The White House issued a statement yesterday that spelled out President Obama's opposition to the House transportation bill, also known as H.R. 7. The administration's statement of policy, which coincided with the House Rules Committee hearing on H.R. 7, takes a stand in defense of transit, safety, and the environment:
H.R. 7 does not reflect the historically bipartisan nature of the Transportation and Infrastructure Committee. The Administration has serious concerns with provisions in the bill that would make America’s roads, rails, and transit systems less safe, reduce the transportation options available to America’s traveling public, short circuit local decision-making, and turn back the clock on environmental and labor protections...
Because this bill jeopardizes safety, weakens environmental and labor protections, and fails to make the investments needed to strengthen the Nation’s roads, bridges, rail, and transit systems, the President’s senior advisors would recommend that he veto this legislation.
President Obama had already endorsed the Senate's two-year transportation bill proposal, which so far has received bipartisan support. But that was before the President's budget called for $476 billion in transportation investment over six years, a proposal that goes above and beyond anything that the House and Senate have been working on. LaHood is defending the administration's transportation budget today before the Senate Budget Committee.

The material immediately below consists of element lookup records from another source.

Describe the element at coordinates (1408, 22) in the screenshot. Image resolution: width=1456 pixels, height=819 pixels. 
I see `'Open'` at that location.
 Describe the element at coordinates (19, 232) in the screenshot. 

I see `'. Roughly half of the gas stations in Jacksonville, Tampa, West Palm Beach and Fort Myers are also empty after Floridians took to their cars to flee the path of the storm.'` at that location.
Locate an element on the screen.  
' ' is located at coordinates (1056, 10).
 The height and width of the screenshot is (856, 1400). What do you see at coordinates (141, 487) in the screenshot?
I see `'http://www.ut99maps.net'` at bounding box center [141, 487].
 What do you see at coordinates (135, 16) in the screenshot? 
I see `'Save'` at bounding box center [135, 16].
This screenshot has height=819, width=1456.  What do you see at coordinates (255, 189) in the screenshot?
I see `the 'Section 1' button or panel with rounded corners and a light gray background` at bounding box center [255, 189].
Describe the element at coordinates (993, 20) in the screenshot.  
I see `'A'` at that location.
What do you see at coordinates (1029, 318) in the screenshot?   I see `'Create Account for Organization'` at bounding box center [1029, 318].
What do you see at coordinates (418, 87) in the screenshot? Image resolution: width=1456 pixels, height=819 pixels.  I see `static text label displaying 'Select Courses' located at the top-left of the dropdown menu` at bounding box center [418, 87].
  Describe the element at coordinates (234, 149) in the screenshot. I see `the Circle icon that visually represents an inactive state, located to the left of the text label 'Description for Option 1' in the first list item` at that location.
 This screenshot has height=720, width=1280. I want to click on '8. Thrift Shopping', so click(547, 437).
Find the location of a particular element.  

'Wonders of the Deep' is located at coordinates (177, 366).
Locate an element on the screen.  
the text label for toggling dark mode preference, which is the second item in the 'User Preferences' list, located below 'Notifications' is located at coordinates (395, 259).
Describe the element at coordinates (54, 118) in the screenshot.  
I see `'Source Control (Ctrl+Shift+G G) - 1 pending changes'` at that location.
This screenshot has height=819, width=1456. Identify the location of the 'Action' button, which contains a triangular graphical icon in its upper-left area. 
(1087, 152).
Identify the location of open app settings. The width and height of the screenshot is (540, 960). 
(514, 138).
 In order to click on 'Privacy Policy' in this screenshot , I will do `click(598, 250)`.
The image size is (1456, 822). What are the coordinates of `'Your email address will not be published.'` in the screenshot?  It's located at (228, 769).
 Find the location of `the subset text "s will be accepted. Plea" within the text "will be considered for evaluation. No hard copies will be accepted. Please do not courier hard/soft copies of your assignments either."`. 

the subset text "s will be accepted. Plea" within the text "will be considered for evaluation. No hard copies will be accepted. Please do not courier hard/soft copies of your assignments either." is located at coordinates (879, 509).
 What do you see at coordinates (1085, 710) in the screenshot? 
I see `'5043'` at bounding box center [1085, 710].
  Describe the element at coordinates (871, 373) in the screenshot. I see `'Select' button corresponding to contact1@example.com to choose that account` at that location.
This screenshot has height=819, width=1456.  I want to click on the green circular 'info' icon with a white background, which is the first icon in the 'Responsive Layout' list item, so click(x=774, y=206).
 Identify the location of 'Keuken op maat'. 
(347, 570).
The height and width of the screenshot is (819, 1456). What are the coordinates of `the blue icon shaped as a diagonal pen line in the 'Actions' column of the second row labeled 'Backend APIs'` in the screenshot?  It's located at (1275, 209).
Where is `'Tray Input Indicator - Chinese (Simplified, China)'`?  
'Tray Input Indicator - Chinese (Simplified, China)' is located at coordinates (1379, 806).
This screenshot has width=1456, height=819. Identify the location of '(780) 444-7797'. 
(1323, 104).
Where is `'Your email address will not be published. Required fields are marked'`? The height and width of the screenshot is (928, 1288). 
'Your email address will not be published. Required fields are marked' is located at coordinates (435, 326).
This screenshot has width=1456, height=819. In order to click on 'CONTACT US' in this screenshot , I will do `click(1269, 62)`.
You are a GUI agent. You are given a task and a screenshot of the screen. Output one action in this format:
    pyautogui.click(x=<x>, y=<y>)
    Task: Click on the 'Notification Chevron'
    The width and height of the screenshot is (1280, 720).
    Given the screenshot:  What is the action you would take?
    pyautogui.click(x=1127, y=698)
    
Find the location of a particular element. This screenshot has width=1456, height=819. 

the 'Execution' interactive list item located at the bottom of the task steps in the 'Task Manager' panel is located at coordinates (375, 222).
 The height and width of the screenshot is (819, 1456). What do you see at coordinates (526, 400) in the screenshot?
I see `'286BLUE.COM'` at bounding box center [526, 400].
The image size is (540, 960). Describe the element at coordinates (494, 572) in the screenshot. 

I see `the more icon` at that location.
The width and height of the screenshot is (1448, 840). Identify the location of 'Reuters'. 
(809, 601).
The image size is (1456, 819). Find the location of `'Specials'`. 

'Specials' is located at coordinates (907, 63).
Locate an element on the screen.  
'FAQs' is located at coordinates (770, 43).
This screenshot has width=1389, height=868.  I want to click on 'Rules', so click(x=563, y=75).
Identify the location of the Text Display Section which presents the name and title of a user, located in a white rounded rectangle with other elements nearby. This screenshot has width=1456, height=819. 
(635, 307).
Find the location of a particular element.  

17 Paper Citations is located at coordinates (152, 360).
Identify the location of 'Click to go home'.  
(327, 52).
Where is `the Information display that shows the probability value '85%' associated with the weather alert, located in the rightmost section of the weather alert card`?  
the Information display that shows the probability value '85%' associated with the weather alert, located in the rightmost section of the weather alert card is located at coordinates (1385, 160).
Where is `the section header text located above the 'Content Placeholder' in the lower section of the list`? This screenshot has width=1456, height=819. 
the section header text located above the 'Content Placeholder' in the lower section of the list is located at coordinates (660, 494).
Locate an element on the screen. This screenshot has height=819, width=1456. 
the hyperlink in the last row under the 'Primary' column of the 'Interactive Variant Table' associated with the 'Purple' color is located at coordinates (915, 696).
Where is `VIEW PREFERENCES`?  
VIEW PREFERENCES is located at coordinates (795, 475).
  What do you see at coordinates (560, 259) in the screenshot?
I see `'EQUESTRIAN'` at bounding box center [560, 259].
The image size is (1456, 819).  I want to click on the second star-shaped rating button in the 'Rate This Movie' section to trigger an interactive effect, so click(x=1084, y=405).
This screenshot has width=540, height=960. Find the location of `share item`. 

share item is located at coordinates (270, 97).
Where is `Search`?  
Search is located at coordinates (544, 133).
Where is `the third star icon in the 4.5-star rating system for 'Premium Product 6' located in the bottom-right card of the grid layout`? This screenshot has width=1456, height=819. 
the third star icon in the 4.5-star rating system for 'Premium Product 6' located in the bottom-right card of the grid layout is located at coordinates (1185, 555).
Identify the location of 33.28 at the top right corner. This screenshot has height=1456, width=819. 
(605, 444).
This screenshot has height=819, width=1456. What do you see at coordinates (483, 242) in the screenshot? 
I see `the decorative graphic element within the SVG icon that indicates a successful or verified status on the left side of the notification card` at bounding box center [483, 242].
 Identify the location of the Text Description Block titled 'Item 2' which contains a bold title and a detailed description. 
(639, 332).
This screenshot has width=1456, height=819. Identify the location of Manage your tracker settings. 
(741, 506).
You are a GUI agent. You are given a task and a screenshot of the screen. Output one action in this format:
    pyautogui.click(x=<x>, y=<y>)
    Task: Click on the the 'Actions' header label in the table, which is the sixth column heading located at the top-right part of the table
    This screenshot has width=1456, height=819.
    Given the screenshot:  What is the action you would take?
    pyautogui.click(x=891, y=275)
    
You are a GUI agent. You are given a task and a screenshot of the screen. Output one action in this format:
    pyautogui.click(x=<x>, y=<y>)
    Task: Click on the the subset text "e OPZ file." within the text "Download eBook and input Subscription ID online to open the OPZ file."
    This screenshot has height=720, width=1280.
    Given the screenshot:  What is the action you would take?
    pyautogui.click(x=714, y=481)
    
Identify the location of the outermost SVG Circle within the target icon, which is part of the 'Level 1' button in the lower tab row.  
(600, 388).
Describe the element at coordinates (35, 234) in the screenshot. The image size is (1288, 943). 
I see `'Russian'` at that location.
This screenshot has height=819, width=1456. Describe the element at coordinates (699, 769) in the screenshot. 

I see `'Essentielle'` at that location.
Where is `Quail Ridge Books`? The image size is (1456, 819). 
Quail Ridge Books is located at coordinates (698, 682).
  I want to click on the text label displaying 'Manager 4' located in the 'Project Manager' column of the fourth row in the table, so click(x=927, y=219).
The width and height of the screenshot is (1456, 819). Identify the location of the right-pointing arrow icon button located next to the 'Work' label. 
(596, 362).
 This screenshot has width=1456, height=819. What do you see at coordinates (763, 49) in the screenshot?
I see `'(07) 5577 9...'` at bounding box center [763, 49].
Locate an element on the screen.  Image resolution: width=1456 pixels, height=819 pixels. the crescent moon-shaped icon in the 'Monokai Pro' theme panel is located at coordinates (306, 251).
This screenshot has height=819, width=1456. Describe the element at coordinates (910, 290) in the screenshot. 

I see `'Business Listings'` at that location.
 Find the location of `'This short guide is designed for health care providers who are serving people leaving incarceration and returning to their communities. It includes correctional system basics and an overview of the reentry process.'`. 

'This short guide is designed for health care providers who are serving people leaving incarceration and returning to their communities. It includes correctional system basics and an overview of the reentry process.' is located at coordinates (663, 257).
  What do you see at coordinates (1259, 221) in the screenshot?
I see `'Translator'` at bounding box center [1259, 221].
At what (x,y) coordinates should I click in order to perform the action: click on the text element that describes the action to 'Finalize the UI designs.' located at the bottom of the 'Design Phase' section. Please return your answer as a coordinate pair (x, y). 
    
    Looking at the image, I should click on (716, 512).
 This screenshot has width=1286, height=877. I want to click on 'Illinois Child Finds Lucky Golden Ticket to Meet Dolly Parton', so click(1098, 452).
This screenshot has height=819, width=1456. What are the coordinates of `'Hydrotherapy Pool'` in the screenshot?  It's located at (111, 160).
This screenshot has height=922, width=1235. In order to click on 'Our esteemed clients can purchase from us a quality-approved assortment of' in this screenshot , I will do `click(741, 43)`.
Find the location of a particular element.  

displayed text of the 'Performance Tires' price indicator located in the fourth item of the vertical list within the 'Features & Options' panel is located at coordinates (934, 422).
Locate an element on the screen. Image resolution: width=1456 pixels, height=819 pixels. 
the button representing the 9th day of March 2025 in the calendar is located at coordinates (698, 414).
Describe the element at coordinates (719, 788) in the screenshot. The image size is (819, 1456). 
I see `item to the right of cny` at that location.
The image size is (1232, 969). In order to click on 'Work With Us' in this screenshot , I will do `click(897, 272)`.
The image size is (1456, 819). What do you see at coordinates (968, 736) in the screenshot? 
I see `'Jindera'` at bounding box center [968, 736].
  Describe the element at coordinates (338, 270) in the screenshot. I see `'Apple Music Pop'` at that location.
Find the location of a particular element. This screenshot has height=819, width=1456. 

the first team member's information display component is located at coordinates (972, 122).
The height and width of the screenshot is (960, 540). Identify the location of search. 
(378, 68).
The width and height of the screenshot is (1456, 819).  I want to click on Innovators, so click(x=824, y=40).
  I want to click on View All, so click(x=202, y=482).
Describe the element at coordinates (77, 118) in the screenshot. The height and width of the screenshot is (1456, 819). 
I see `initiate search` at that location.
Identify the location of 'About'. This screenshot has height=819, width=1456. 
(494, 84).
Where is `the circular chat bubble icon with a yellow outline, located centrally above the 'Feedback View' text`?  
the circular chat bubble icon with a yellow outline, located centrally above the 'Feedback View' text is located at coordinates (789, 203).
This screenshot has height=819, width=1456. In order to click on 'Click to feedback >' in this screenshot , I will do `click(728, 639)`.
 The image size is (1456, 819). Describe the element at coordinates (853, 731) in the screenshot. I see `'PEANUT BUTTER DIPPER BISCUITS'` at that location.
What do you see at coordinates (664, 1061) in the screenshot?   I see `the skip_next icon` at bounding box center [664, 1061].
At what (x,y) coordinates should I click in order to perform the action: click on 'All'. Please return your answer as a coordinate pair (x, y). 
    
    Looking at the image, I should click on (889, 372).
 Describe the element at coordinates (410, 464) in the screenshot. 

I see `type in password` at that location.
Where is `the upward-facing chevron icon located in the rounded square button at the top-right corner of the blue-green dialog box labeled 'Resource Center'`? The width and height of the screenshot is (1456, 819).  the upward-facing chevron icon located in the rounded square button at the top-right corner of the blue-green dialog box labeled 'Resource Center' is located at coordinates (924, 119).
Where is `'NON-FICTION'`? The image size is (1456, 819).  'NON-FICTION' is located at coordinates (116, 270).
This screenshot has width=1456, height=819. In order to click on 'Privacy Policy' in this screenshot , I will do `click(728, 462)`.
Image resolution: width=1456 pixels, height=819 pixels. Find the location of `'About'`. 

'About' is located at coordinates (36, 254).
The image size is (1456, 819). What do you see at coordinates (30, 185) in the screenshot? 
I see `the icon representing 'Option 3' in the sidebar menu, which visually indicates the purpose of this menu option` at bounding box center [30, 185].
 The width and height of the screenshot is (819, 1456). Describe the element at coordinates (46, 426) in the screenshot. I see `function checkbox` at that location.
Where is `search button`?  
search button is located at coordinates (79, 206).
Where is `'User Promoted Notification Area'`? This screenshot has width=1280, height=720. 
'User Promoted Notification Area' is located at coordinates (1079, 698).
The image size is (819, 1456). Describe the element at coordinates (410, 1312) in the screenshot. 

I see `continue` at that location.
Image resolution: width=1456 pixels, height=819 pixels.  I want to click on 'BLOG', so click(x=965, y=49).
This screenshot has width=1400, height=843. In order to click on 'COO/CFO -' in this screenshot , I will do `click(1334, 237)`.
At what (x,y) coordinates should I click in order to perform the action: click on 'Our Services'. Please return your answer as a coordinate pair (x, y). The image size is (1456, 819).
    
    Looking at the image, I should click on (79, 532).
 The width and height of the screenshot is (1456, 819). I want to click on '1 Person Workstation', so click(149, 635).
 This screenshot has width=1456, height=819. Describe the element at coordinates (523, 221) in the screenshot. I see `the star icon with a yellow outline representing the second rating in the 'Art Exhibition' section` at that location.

It will be interesting to see how Obama's statement affects what happens in Congress. Yesterday, House Republicans split their transportation bill into three smaller bills, which will be debated and voted on separately, presumably to maximize the chances of each part passing. The component of the bill that robs transit of dedicated funding still may not have the votes to pass. With the current extension of the last transportation bill set to expire on March 31, the House will still have to take some sort of action if H.R. 7 goes nowhere.
One thing isn't in doubt: By putting out a proposal that departs so radically from 30 years of transportation policy, begun under Ronald Reagan no less, Boehner was practically begging to start a high-profile political fight over this bill. As election season heats up and the administration responds to the House GOP's attack on transit and street safety programs, it looks like national transportation policy will continue to be in the spotlight.